Modern Orthodox high school in Los Angeles, California

The Jean and Jerry Friedman Shalhevet High School is a co-educational, college-preparatory, Modern Orthodox Jewish high school in Los Angeles, California, United States.

==Background information==
The demographic breakdown of the 254 students enrolled in 2017-18 was approximately 98.4% white and 1.6% multiracial. The cost to attend Shalhevet is approximately $44,250, plus fees.

==Activities==
Shalhevet's school newspaper is The Boiling Point. It has won national awards from the National Scholastic Press Association, Columbia Scholastic Press Association, and Quill & Scroll International Honorary Journalism Society. It runs on an operating budget of , and an advertising budget of . The paper went through a structural reboot in 2010, and since then has seen an explosion in activity.

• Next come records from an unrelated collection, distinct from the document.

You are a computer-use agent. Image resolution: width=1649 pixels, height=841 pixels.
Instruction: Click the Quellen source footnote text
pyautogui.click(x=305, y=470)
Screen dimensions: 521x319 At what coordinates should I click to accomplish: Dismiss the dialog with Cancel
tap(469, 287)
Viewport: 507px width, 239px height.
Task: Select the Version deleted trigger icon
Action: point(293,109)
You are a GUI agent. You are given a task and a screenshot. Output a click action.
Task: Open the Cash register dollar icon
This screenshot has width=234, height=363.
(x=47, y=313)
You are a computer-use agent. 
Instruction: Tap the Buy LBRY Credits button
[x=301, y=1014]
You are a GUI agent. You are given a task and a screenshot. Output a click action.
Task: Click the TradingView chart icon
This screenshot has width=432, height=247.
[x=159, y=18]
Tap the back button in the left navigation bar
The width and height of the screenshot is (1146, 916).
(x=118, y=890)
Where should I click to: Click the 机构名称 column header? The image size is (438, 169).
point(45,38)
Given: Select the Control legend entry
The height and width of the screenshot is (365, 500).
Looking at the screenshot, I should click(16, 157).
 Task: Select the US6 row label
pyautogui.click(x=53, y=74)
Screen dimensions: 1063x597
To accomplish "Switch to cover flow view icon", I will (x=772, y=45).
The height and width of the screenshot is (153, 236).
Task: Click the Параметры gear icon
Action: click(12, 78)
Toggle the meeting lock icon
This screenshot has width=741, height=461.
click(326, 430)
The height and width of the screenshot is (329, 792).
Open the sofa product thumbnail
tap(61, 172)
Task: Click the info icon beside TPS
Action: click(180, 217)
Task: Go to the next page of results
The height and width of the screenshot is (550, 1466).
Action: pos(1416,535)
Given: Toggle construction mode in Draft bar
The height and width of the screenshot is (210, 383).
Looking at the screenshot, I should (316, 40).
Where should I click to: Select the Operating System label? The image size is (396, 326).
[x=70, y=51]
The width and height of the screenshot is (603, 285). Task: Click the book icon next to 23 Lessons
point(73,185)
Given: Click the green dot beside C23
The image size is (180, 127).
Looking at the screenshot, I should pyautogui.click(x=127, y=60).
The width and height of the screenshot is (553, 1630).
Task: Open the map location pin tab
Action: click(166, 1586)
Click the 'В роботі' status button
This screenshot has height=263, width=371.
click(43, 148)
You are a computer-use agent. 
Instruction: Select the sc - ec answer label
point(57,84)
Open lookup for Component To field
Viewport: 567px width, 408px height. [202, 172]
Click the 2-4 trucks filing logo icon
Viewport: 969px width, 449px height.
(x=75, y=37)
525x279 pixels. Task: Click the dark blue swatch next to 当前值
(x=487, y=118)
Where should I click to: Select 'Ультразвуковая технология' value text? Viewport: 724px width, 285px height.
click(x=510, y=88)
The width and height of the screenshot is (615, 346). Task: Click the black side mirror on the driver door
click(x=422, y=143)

The paper can publish up to 8 issues in a school year.

==Controversy==
On June 14, 2017, Shalhevet caused a break between the more traditional wing of Modern Orthodox Judaism and its progressive faction by hiring Ramie Smith as a part of its Judaic Studies department. Smith had received semikhah (ordination) from Maharat, the first Orthodox Jewish institution to provide an ordination to women. She received semikhah in 2016. Head of School Ari Segal released a statement to respond to pushback, saying "While we recognize this legitimate point of contention, at this juncture, our priority is focused squarely on the quality of our education. Ramie is a superstar, plain and simple." Incoming head of YULA Girls school Joshua Spodek protested because this hiring was a break from Orthodox tradition, and that YULA Girls should be a feeder school for women's yeshivot.